We're looking for a solution
[tex]y=\displaystyle\sum_{n=0}^\infty a_nx^n[/tex]
which has second derivative
[tex]y''=\displaystyle\sum_{n=2}^\infty n(n-1)a_nx^{n-2}=\sum_{n=0}^\infty(n+2)(n+1)a_{n+2}x^n[/tex]
Substituting these into the ODE gives
[tex]\displaystyle\sum_{n=0}^\infty(n+2)(n+1)a_{n+2}x^n-\sum_{n=0}^\infty a_nx^{n+2}=0[/tex]
[tex]\displaystyle\sum_{n=0}^\infty(n+2)(n+1)a_{n+2}x^n-\sum_{n=2}^\infty a_{n-2}x^n=0[/tex]
[tex]\displaystyle2a_2+6a_3x+\sum_{n=2}^\infty(n+2)(n+1)a_{n+2}x^n-\sum_{n=2}^\infty a_{n-2}x^n=0[/tex]
[tex]\displaystyle2a_2+6a_3x+\sum_{n=2}^\infty\bigg((n+2)(n+1)a_{n+2}-a_{n-2}\bigg)x^n=0[/tex]
Right away we see [tex]a_2=a_3=0[/tex], and the coefficients are given according to the recurrence
[tex]\begin{cases}a_0=y(0)\\a_1=y'(0)\\a_2=0\\a_3=0\\n(n-1)a_n=a_{n-4}&\text{for }n\ge4\end{cases}[/tex]
There's a dependency between terms in the sequence that are 4 indices apart, so we consider 4 different cases.
[tex]k=0\implies n=0\implies a_0=a_0[/tex]
[tex]k=1\implies n=4\implies a_4=\dfrac{a_0}{4\cdot3}=\dfrac2{4!}a_0[/tex]
[tex]k=2\implies n=8\implies a_8=\dfrac{a_4}{8\cdot7}=\dfrac{6\cdot5\cdot2}{8!}a_0[/tex]
[tex]k=3\implies n=12\implies a_{12}=\dfrac{a_8}{12\cdot11}=\dfrac{10\cdot9\cdot6\cdot5\cdot2}{12!}a_0[/tex]
and so on, with the general pattern
[tex]a_{4k}=\dfrac{a_0}{(4k)!}\displaystyle\prod_{i=1}^k(4i-2)(4i-3)[/tex]
[tex]k=0\implies n=1\implies a_1=a_1[/tex]
[tex]k=1\implies n=5\implies a_5=\dfrac{a_1}{5\cdot4}=\dfrac{3\cdot2}{5!}a_1[/tex]

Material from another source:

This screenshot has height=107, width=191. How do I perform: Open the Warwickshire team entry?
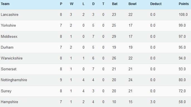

[tex]k=2\implies n=9\implies a_9=\dfrac{a_5}{9\cdot8}=\dfrac{7\cdot6\cdot3\cdot2}{9!}a_1[/tex]
[tex]k=3\implies n=13\implies a_{13}=\dfrac{a_9}{13\cdot12}=\dfrac{11\cdot10\cdot7\cdot6\cdot3\cdot2}{13!}a_1[/tex]
and so on, with
[tex]a_{4k+1}=\dfrac{a_1}{(4k+1)!}\displaystyle\prod_{i=1}^k(4i-1)(4i-2)[/tex]
[tex]a_2=0\implies a_6=a_{10}=\cdots=a_{4k+2}=0[/tex]
[tex]a_3=0\implies a_7=a_{11}=\cdots=a_{4k+3}=0[/tex]
Then the solution to this ODE is
[tex]\boxed{y(x)=\displaystyle\sum_{k=0}^\infty a_{4k}x^{4k}+\sum_{k=0}^\infty a_{4k+1}x^{4k+1}}[/tex]